Samples were measured with the shipboard cryogenic magnetometer aboard the JOIDES Resolution during Leg 191. All samples were demagnetized to isolate a characteristic remanent magnetization. Typically, AF demagnetization was attempted on a subset of samples and if this procedure seemed adequate, it was used for the remainder of the samples. AF demagnetization was conducted in two different demagnetization units. Demagnetization in low fields (up to 30 mT) was conducted using the inline AF demagnetization coils mated to the shipboard cryogenic magnetometer. Because these coils may produce a spurious magnetization with high AF field values, demagnetization at fields above 30 mT was done with a separate discrete sample demagnetization unit. Usually the AF demagnetization proceeded in 5-mT steps from 10 to 40 or 50 mT and 10-mT steps up to 70 mT, but a few experiments included smaller demagnetization steps.

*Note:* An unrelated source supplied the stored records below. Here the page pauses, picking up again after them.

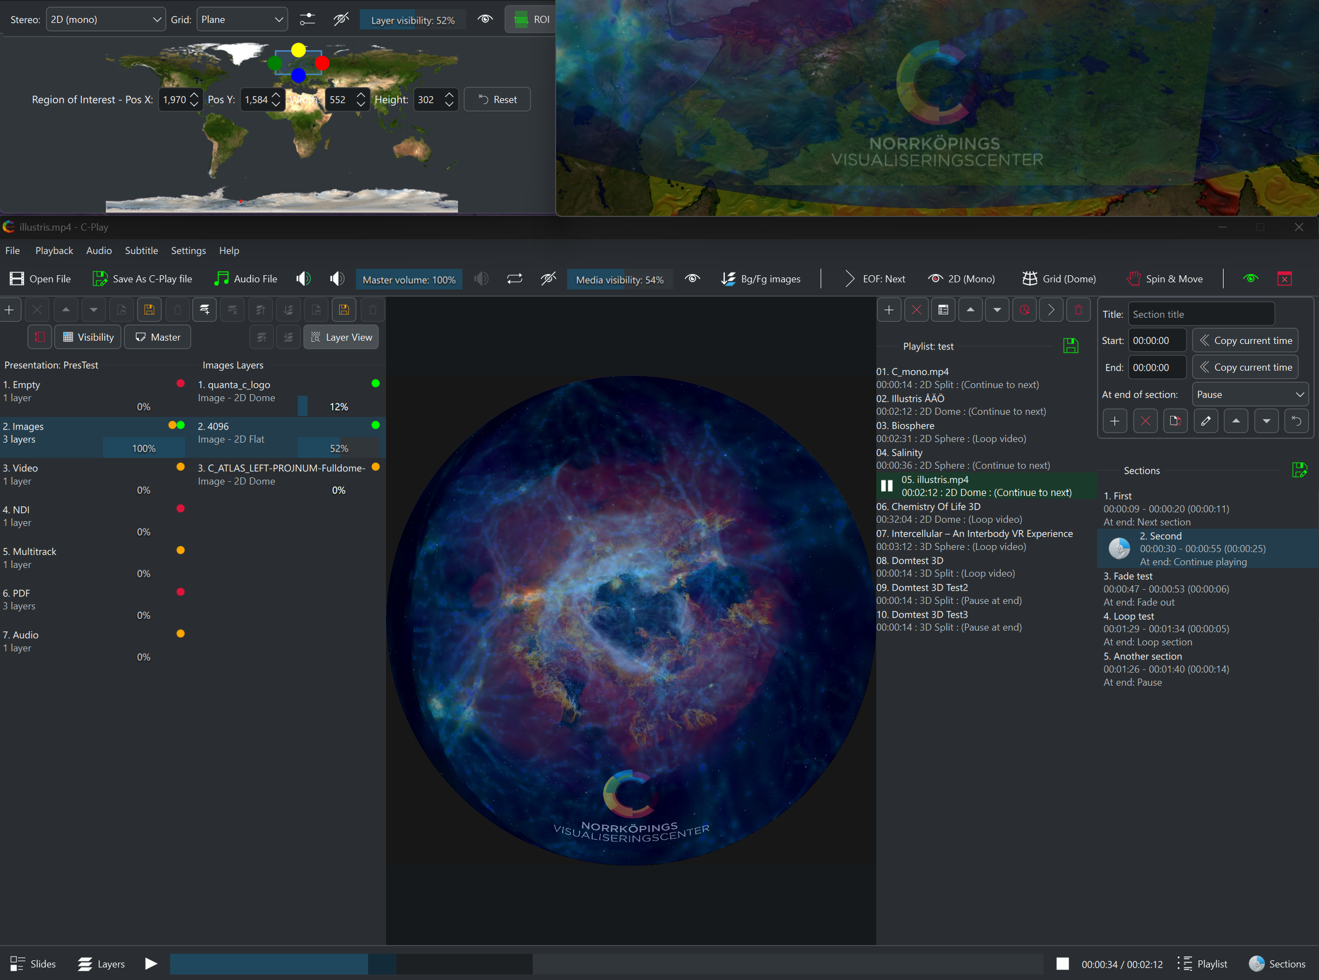Toggle media visibility with the eye icon
The height and width of the screenshot is (980, 1319).
pyautogui.click(x=692, y=278)
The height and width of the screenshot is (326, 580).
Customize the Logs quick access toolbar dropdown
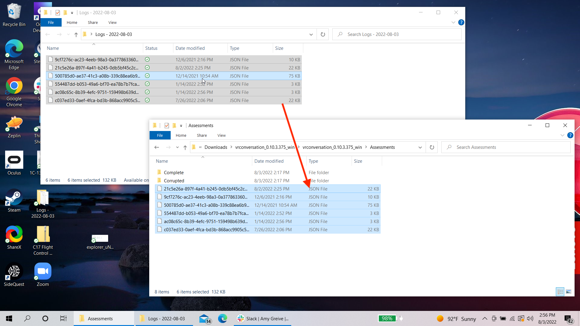[72, 13]
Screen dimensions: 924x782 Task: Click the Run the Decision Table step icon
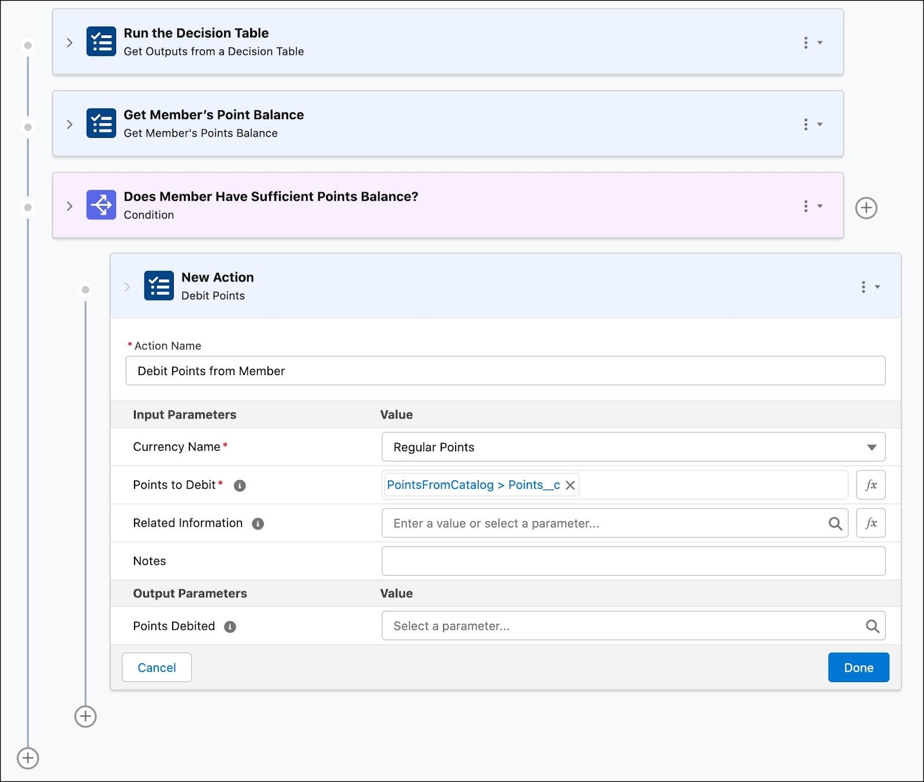pos(100,42)
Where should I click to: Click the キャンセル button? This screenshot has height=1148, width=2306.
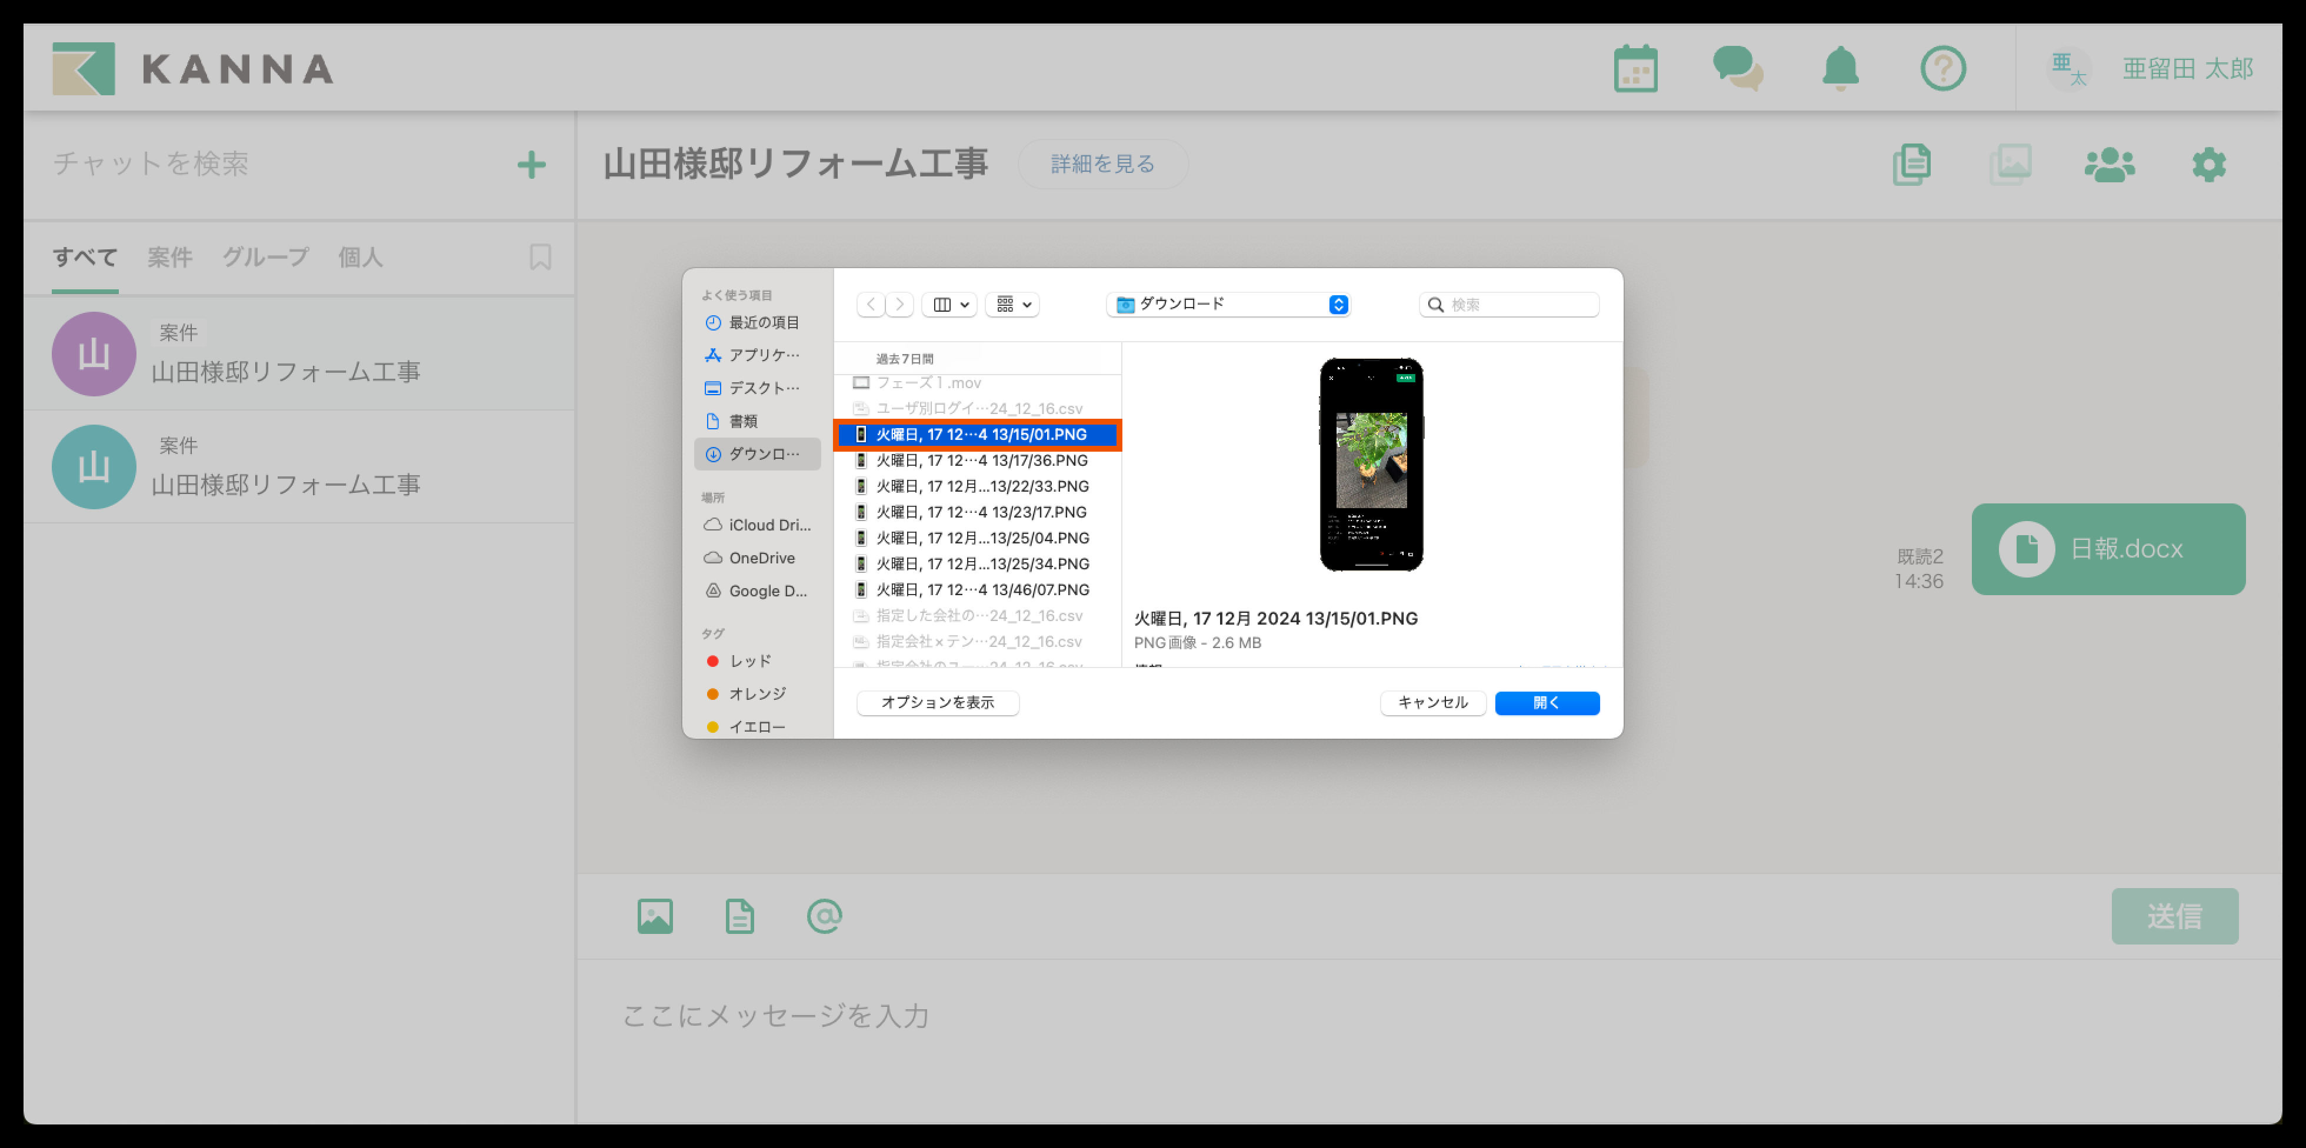[1432, 703]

For some cores, thermal demagnetization methods were used when AF demagnetization apparently worked poorly. Thermal demagnetization samples underwent stepwise demagnetization beginning at 150°C and typically continuing in 50°C steps up to 450°-625°C. On occasion, more detailed demagnetization experiments were conducted with 25°C steps above 400°-450°C. If the sample demagnetization appeared to isolate the characteristic remanence direction at lower-temperature steps, the demagnetization was sometimes curtailed at lower temperatures (e.g., ~450°-500°C).

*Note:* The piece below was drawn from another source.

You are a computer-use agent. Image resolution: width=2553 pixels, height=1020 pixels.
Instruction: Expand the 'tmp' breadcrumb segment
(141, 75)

Demagnetization results from each sample were plotted on an orthogonal vector diagram (Zijderveld plot) to find a characteristic magnetization direction. Using principal component analysis (Kirschvink, 1980), a least-squares line was fit to a straight segment of the demagnetization curve (if one was evident) anchored at the plot origin. The best least-squares magnetization vector was calculated, along with the maximum angle of deflection (MAD) (Kirshvink, 1980), which is a measure of the scatter in the points constraining the magnetization inversion.
Magnetization inclinations from the individual samples were combined to calculate a mean direction for the site in several steps. I used analysis methods described by Cox and Gordon (1984), which recommend working with colatitude, rather than inclination, but are otherwise analogous to inclination analysis. First, colatitude values for samples from each individual flow were averaged to determine a flow mean. Flow average colatitude values were tested against those of adjacent flows to see if they are statistically different at the 95% confidence level using the Z statistic (Kono, 1980). If adjacent means were not statistically distinct, they were combined and the procedure repeated with other adjacent flows. A few flows were sampled with a single sample, which precluded determining the standard deviation for that flow. In such cases, the average standard deviation for all flows was used for the single sample for testing the colatitude relative to surrounding flows. Using this method, a series of group means was calculated. Cox and Gordon (1984) recommend that group means representing an interval of time less than the coherency time of paleosecular variation should be combined and averaged so that oversampling of short time intervals does not bias the mean colatitude and uncertainty estimates. To accomplish this, group means were judged to be serially correlated if they did not show a large change between successive means (~8° to 10°) or if a group of colatitudes followed a smooth trend (Cox and Gordon, 1984). Although this procedure is subjective, the result is a more conservative estimate of the mean colatitude, the number of independent flow mean colatitudes, and the error limits.
Using the independent group mean colatitude values, the site mean value was computed, again following the methods of Cox and Gordon (1984). This procedure both provides a correction for bias caused by averaging inclination-only data and gives an estimate of the data errors and site mean colatitude. The mean colatitude is calculated by averaging the group means and applying a correction for bias from inclination-only data. An estimate of the random error is determined from between-group colatitude variations, and an estimate of the colatitude variance produced by secular variation is taken from a model of secular variation. The final error bounds are calculated including an assumption of 2° of systematic error possibly caused by off-vertical tilt of the borehole (a quantity not measured during most legs) and correcting for the number of independent group means (Cox and Gordon, 1984).